If you use a cane or walker, make sure it is fitted to your height. A cane that is too high will make your shoulders ache, and one that is too low will cause you to hunch over, which actually shifts your center of gravity and makes you more likely to fall. Your elbows should have a slight, comfortable bend (about 15 to 20 degrees) when you’re holding your device.

In addition to mobile aids, permanent or semi-permanent fixtures like floor-to-ceiling poles or bed rails can provide "points of contact" throughout the home. Having something sturdy to grab onto when you're transitioning between rooms or getting up from a sofa can make a world of difference in your confidence.
Creating an Action Plan for Emergencies
Even with the best preparation, it’s wise to have a plan in case a fall does happen.
- Don't Rush Up: If you fall, stay still for a moment. Check yourself for pain or injury before trying to move.
- The "Rest and Rise" Method: If you aren't hurt, crawl to a sturdy piece of furniture (like a chair or the bed). Put your hands on the seat, bring one knee up at a time, and slowly use your leg strength to push yourself up. Sit and rest immediately.
- Communication: Always have a way to call for help. Whether it’s a cell phone in your pocket, a smartwatch, or a medical alert button, ensure you aren't ever in a position where you can't reach someone.

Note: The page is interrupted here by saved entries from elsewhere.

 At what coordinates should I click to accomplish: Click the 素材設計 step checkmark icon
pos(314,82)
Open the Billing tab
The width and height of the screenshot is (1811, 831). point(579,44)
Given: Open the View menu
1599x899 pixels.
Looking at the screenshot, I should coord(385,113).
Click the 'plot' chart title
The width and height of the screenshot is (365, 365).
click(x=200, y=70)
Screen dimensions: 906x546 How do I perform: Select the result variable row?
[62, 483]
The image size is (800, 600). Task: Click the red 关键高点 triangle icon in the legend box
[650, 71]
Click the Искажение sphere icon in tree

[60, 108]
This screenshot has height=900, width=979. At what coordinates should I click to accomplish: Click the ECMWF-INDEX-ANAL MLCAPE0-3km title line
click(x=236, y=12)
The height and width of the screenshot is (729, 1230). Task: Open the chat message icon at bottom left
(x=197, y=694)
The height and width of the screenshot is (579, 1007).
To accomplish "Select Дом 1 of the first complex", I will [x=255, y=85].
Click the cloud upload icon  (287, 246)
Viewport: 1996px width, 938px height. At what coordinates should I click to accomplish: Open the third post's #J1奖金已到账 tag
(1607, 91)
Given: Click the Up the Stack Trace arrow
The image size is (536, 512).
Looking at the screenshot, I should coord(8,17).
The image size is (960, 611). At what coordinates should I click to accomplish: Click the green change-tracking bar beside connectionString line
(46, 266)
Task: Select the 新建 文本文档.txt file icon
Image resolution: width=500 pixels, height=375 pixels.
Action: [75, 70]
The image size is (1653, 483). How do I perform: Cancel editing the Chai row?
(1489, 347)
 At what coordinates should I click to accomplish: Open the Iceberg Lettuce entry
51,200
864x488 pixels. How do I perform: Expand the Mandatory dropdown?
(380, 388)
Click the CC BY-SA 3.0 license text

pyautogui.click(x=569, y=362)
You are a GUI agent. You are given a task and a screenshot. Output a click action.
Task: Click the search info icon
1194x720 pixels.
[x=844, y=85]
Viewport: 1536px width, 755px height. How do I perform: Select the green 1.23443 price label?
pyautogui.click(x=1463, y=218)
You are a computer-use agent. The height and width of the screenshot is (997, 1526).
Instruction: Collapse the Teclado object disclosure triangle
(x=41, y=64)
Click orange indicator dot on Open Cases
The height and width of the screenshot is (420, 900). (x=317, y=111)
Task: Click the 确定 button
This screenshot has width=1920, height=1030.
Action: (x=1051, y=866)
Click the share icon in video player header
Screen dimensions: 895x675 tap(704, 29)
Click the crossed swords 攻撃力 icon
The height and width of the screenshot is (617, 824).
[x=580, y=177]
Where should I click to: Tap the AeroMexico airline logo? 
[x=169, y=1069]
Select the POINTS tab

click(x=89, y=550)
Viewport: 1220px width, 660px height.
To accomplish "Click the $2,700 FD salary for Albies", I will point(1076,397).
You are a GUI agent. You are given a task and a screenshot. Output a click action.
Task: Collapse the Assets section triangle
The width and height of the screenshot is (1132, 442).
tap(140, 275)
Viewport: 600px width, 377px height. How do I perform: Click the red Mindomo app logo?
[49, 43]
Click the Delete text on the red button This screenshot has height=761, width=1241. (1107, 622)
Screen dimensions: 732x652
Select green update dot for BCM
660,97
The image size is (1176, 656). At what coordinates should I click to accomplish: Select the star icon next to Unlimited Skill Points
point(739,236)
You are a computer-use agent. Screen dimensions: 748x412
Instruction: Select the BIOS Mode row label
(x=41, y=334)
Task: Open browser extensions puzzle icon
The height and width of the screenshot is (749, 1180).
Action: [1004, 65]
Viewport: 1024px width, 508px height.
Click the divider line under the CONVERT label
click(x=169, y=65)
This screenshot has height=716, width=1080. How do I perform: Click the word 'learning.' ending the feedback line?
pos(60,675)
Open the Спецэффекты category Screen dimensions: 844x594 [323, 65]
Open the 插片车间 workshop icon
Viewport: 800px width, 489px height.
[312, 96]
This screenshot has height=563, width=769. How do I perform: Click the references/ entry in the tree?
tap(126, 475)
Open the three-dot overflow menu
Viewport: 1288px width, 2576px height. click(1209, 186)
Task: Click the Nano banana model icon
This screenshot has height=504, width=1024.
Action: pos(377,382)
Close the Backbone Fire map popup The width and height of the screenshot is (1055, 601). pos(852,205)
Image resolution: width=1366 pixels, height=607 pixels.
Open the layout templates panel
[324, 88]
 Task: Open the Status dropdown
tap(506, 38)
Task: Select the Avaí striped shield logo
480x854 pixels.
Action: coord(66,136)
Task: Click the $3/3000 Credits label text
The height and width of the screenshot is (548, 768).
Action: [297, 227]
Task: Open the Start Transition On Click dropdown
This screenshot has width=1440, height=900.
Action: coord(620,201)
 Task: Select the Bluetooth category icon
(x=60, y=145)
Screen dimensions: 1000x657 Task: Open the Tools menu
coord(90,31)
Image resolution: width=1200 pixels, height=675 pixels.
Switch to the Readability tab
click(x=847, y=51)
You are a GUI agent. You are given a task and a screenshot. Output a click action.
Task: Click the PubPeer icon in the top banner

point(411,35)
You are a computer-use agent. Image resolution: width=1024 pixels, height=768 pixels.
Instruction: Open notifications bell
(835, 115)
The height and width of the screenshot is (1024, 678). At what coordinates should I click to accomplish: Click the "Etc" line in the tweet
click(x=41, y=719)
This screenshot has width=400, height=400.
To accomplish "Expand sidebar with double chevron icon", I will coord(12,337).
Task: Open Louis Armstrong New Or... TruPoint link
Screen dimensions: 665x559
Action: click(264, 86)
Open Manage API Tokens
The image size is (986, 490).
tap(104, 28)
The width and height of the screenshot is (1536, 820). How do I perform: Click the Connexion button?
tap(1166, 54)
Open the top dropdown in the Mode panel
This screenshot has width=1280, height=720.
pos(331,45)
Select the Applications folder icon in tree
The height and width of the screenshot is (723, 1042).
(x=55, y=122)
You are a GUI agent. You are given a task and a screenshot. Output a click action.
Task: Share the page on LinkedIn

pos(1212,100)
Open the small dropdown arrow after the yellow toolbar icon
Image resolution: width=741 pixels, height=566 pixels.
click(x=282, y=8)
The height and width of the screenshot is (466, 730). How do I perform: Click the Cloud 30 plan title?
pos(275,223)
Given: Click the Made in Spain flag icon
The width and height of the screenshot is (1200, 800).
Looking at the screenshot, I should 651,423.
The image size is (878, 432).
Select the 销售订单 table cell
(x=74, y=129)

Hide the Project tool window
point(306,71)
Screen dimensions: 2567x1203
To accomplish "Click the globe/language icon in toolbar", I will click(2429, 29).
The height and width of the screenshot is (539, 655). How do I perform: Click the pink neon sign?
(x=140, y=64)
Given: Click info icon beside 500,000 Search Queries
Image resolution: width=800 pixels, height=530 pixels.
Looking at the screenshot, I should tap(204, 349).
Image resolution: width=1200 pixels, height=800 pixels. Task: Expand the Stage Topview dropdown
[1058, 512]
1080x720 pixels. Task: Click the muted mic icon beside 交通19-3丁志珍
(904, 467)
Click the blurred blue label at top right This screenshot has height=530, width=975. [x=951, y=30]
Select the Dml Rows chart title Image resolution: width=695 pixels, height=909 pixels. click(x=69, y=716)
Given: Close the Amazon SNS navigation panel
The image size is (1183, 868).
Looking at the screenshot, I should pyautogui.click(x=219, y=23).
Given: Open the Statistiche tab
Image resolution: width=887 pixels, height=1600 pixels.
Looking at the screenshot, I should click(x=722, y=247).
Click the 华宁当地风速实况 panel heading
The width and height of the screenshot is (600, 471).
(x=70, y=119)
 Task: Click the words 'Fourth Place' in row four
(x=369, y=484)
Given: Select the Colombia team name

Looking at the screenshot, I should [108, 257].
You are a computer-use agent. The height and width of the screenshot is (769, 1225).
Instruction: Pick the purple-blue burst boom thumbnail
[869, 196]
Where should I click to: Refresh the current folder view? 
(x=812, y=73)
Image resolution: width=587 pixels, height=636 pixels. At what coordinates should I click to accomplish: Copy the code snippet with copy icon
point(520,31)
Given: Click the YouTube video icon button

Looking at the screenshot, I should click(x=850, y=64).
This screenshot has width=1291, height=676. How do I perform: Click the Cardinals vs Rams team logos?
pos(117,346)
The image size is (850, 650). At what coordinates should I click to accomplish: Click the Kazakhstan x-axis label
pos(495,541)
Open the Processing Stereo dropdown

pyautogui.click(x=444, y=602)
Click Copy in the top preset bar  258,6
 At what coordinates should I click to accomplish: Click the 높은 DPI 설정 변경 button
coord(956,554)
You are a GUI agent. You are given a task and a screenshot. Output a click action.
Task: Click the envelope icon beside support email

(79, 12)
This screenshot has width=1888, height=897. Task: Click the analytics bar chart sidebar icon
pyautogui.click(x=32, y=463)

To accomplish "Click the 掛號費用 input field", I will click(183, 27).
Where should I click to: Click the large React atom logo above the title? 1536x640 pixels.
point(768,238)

Conclusion: Peace of Mind for You and Your Family
Mastering home safety isn't something that happens overnight. It’s a process of making small, intentional choices. Start with the "low-hanging fruit": remove that one tripping hazard in the hallway or change the lightbulb in the basement stairs.
When you take these steps, you’re doing more than just "safety-proofing." You’re creating an environment where you can move with freedom and where your family can feel at ease knowing you’re secure.
At Fall Guys Products, we believe that every senior deserves to feel steady on their feet. You have the power to make your home a sanctuary of safety. Stay active, stay aware, and most importantly, stay confident. You’ve got this.